(Beginning of Information given)
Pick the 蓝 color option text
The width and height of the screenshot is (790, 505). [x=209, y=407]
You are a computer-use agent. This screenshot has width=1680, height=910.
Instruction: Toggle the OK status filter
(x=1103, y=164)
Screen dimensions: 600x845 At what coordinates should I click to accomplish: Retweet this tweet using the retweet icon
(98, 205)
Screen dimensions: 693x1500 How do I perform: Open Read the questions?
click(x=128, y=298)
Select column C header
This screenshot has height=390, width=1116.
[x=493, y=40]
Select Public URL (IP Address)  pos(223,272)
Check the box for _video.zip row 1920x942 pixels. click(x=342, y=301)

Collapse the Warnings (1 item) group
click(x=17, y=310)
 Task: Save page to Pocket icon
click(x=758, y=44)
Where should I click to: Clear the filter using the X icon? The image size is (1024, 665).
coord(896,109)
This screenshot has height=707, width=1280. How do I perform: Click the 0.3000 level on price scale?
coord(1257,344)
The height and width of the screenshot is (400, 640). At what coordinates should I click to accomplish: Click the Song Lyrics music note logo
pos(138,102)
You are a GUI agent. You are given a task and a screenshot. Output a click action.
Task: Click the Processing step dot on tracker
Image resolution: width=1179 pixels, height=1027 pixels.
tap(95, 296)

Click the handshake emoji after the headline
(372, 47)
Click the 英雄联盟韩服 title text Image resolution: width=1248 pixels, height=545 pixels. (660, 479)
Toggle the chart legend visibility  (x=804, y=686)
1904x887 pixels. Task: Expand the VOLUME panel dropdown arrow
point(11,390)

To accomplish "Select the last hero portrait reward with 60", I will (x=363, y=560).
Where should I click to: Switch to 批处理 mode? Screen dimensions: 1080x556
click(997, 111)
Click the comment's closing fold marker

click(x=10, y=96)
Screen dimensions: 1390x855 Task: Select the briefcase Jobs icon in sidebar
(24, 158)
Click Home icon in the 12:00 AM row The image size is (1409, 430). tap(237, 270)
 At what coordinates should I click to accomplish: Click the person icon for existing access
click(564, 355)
(End of Information given)
■ Your task ■
Could you find every line in the records above that contains the word "agent" and copy it?

■ Problem solution ■
You are a computer-use agent. This screenshot has width=1680, height=910.
You are a GUI agent. You are given a task and a screenshot. Output a click action.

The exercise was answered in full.